Re: RARA-AVIS: To Have and Have Not

From: Ray Skirsky ( rskirsky@qualcomm.com)
Date: 14 Mar 2002


At 05:10 PM 3/14/2002 -0600, you wrote:
>There's been some discussion of Hemingway on list even though he hasn't
>written alot of hardboiled stuff. He wrote one hardboiled novel called To
>Have and Have Not. Forget the movie. it was good but again you must go to
>the book it is far far darker and more hardboiled.

The movie just wasn't good, it was a classic. Even though it isn't as dark or hardboiled as the book, it has some of the best one-liners in the movies, and snappy dialog is a hall-mark of hard-boiled. For example:

"What are you trying to do?

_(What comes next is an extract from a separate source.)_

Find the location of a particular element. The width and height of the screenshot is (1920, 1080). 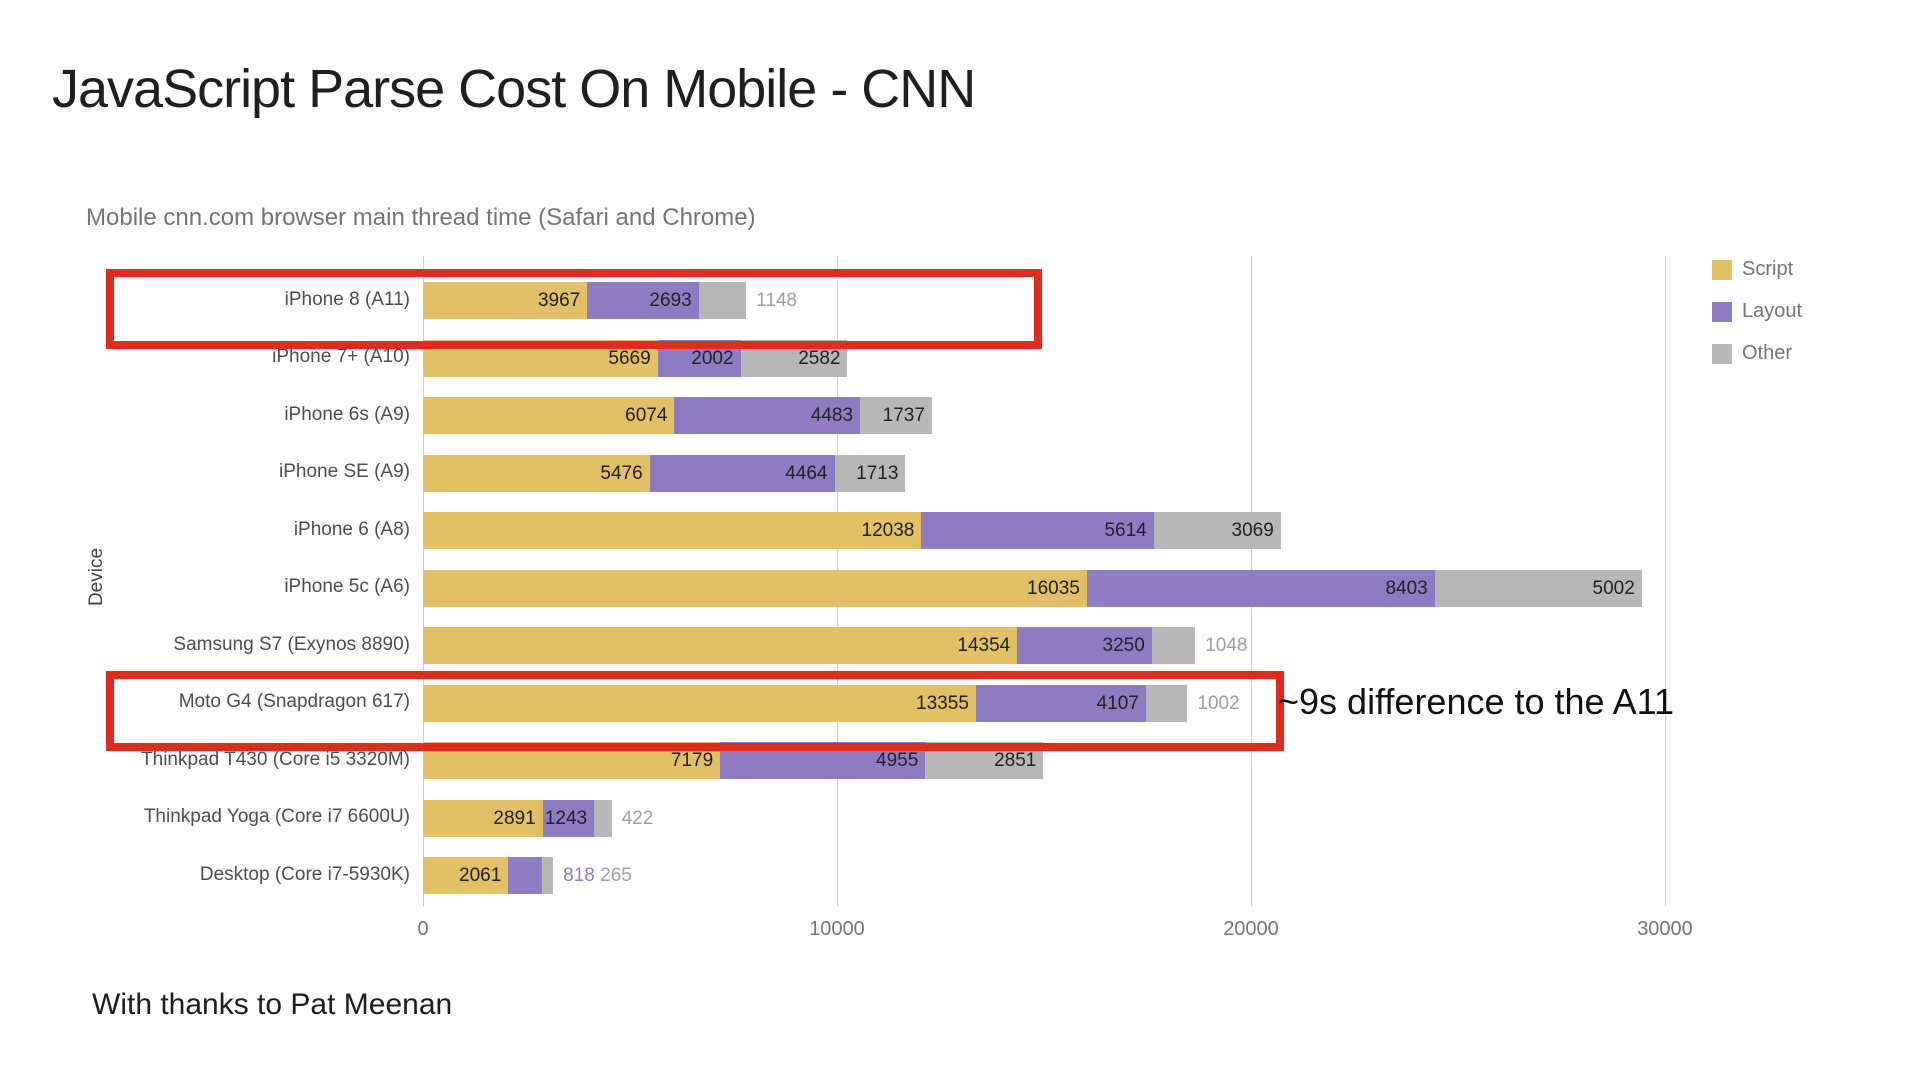

device-label: iPhone 8 (A11) is located at coordinates (347, 299).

Guess her weight?" --Bacall, when her character decides that Bogie's is taking a bit too long to set down the resistance fighter's wife.

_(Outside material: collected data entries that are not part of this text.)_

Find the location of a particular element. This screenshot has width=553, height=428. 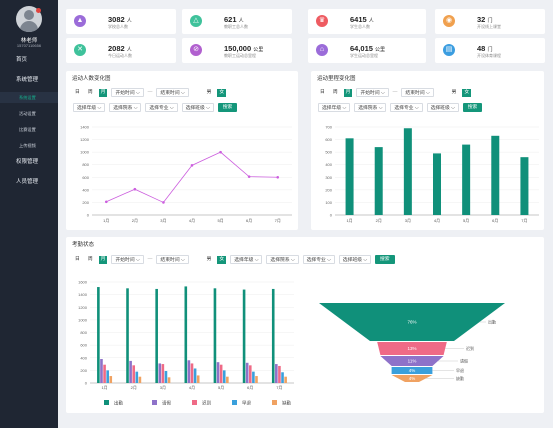

filter-row: 日 周 月 开始时间 ⌵ — 结束时间 ⌵ 男 女 is located at coordinates (150, 92).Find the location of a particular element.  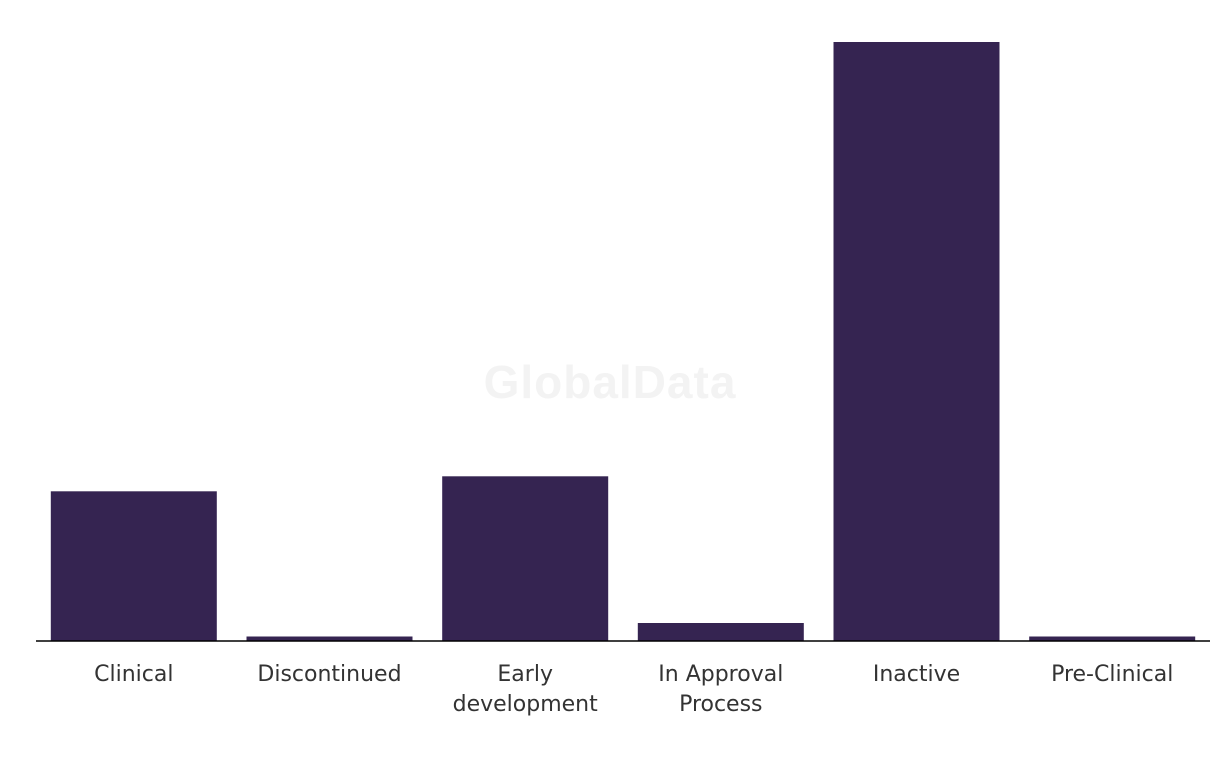

x-tick-label-4: Inactive is located at coordinates (916, 674). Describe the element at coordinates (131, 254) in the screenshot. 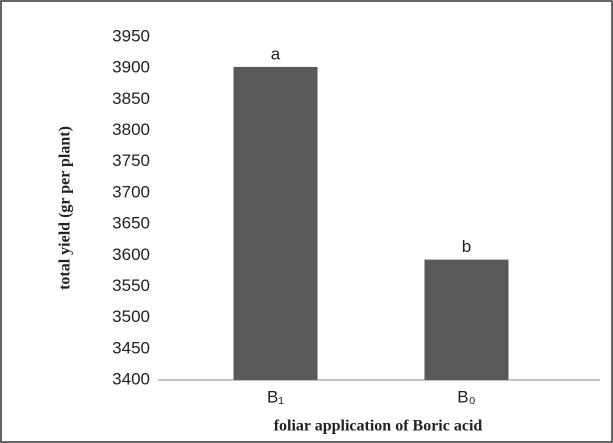

I see `y-tick-label: 3600` at that location.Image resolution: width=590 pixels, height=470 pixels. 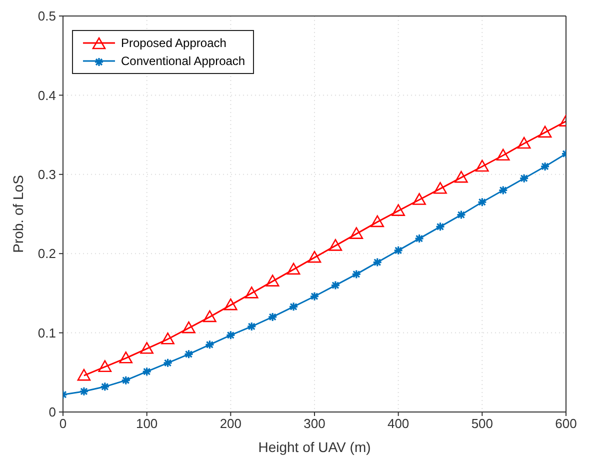 What do you see at coordinates (184, 61) in the screenshot?
I see `legend-label: Conventional Approach` at bounding box center [184, 61].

"He couldn't write and faster than he could duck." --Bogie, after the playboy is shot before signing the check.

"I think he was trying to get me drunk. He don't know me very well." --Walter Brennen's character's response to attempted interrogation.

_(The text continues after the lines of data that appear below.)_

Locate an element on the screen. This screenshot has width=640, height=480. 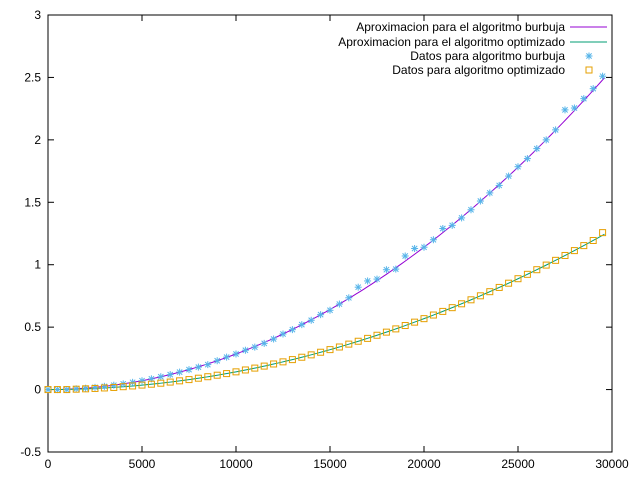
legend-label: Datos para algoritmo burbuja is located at coordinates (488, 56).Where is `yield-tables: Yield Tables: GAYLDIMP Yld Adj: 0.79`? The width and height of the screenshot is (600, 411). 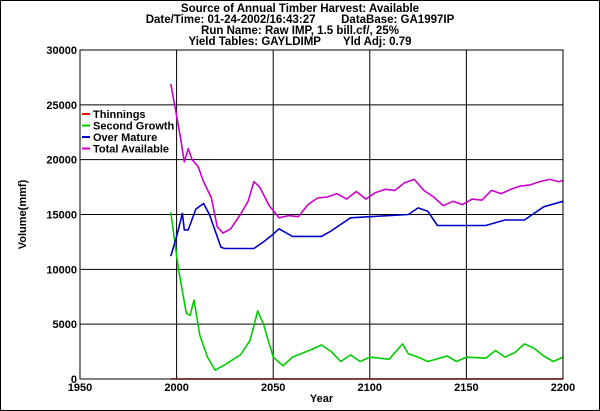
yield-tables: Yield Tables: GAYLDIMP Yld Adj: 0.79 is located at coordinates (300, 42).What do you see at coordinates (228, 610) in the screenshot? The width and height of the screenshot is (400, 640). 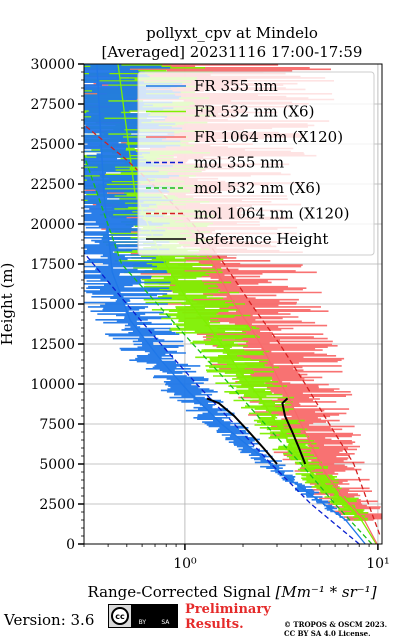 I see `preliminary-line1: Preliminary` at bounding box center [228, 610].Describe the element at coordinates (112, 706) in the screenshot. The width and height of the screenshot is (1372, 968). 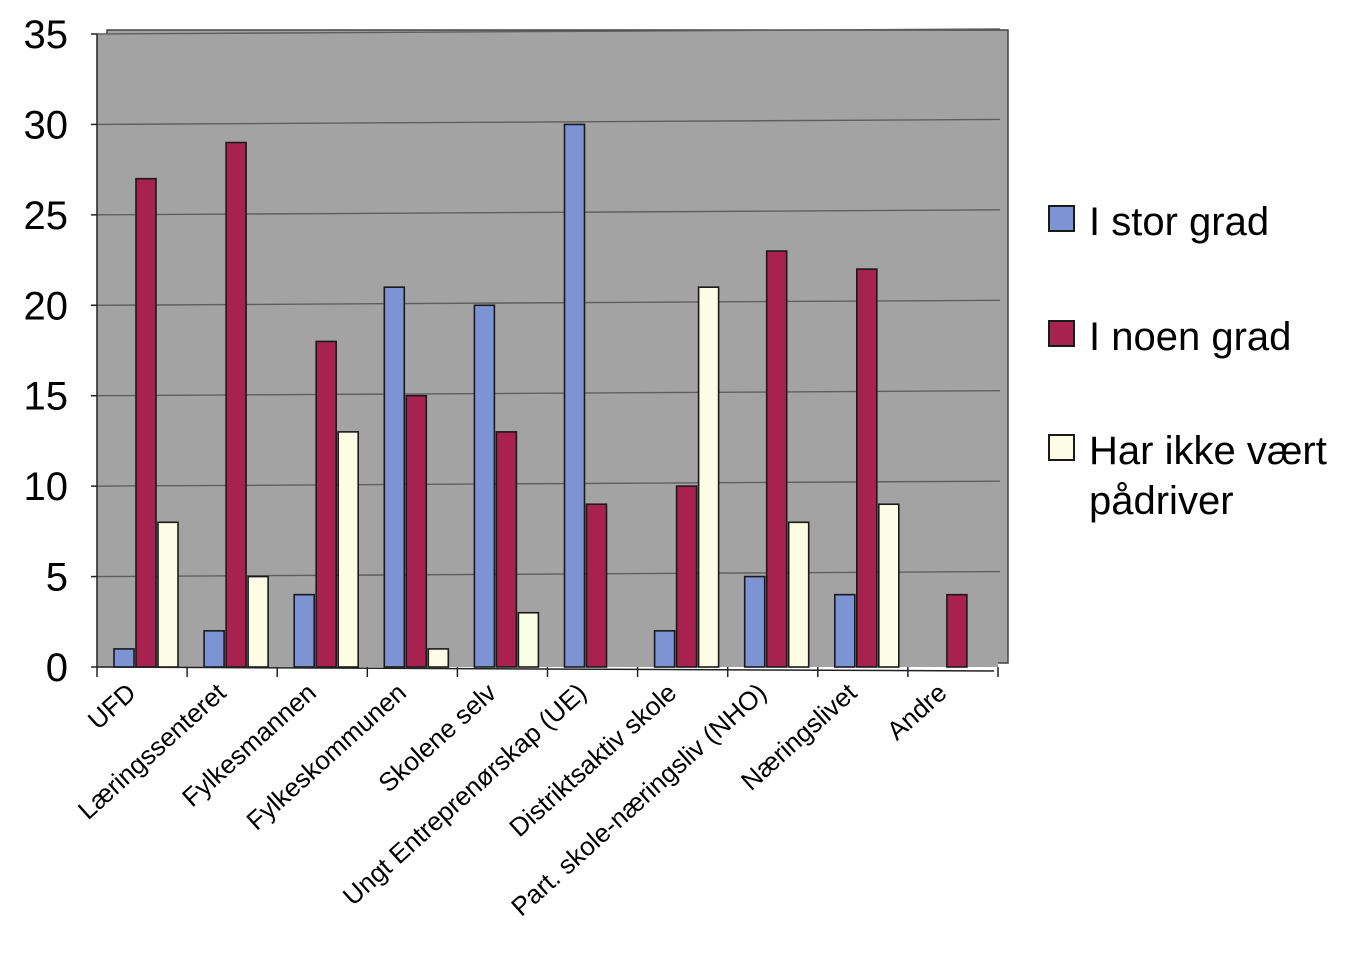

And there are plenty more besides the famous "whistle" scene. Also, there's some of the best use of light and shadow you'll ever see anywhere in the B&W movies.

>The first half
>of the book is actually some of Papa's best writing. In the last half he
>seems to lose focus and meander a little, it is still good stuff however.

This happens a lot in Hemmingway's novels, that is, the second half losing focus and wandering. For the record, my belief is that his best novel is "A Farewell to Arms." The worst offender is "Islands in the Stream," but that may be unfair because Hemmingway didn't get a chance to work with the editor before it was published. Hemmingway was a master of shorter fiction--the Nick Adams stories and "Old Man and the Sea" being prime examples.